Take the entries below and print only the lines from the one with "Task: Click the red CBC gem logo" through the one with "The width and", exactly as they stand, both ends included.

*Provided data*
'''
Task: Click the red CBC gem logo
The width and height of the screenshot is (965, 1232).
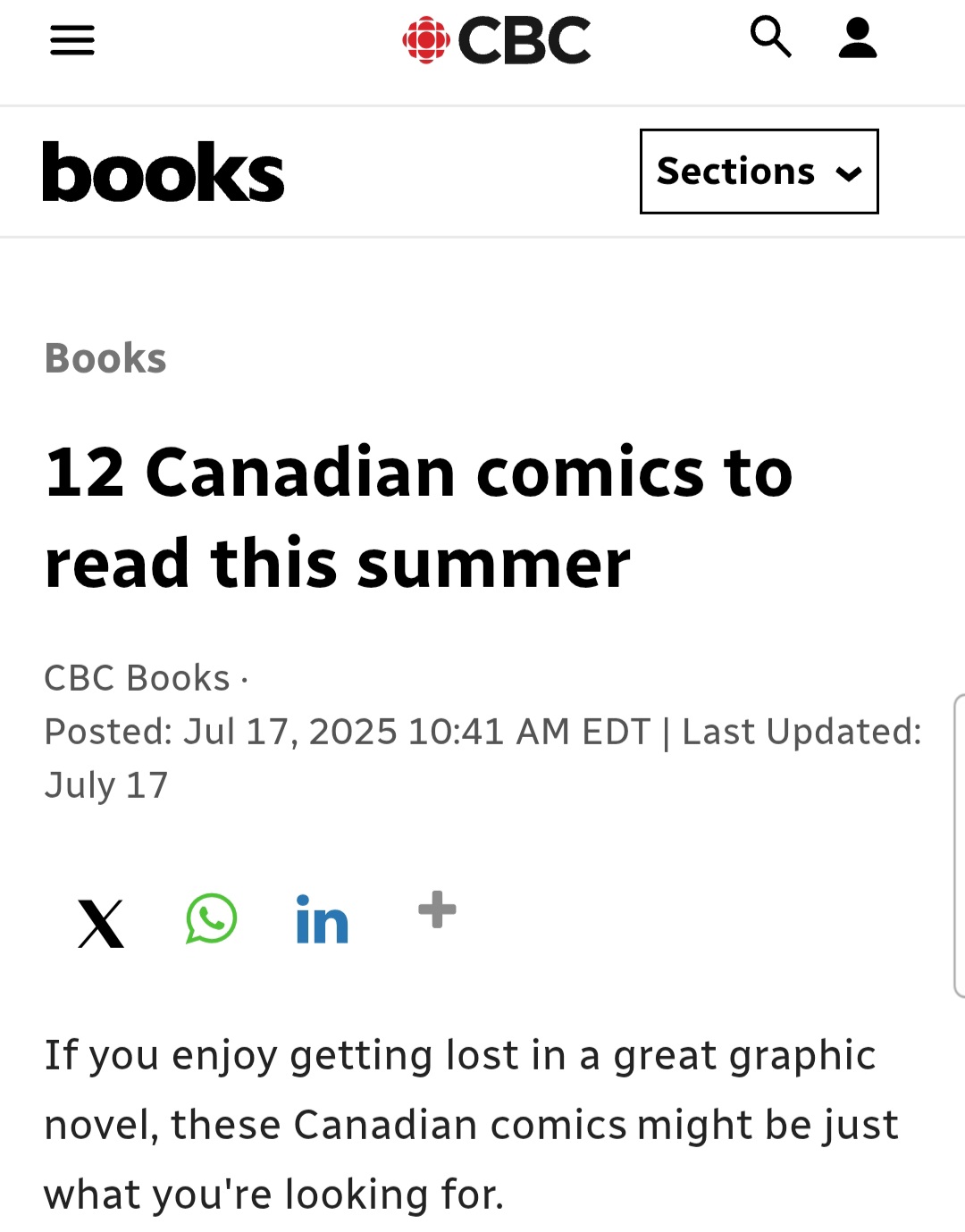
'''
'''
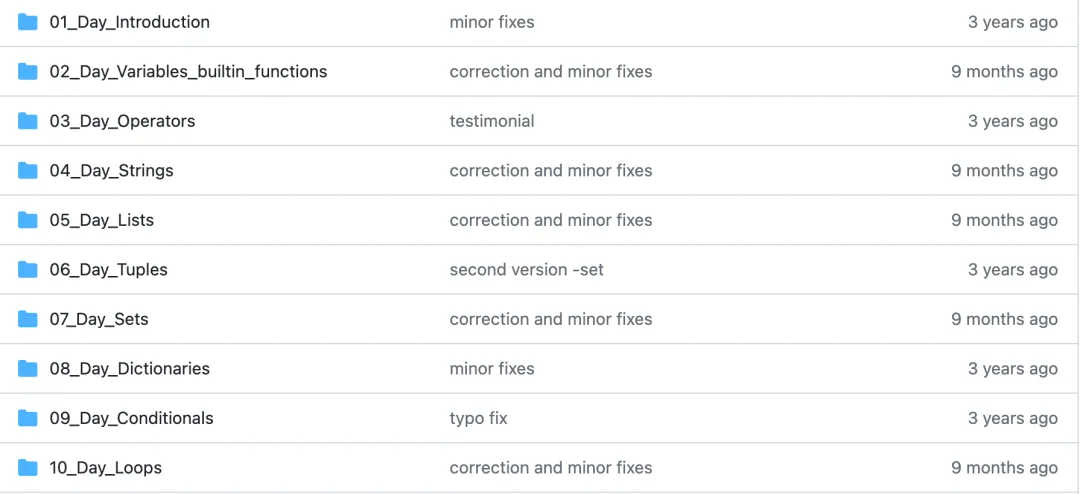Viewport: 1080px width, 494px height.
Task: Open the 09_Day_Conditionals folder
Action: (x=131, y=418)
'''
'''
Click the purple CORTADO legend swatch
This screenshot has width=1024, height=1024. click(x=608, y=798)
'''
*Exercise response*
Task: Click the red CBC gem logo
The width and height of the screenshot is (965, 1232).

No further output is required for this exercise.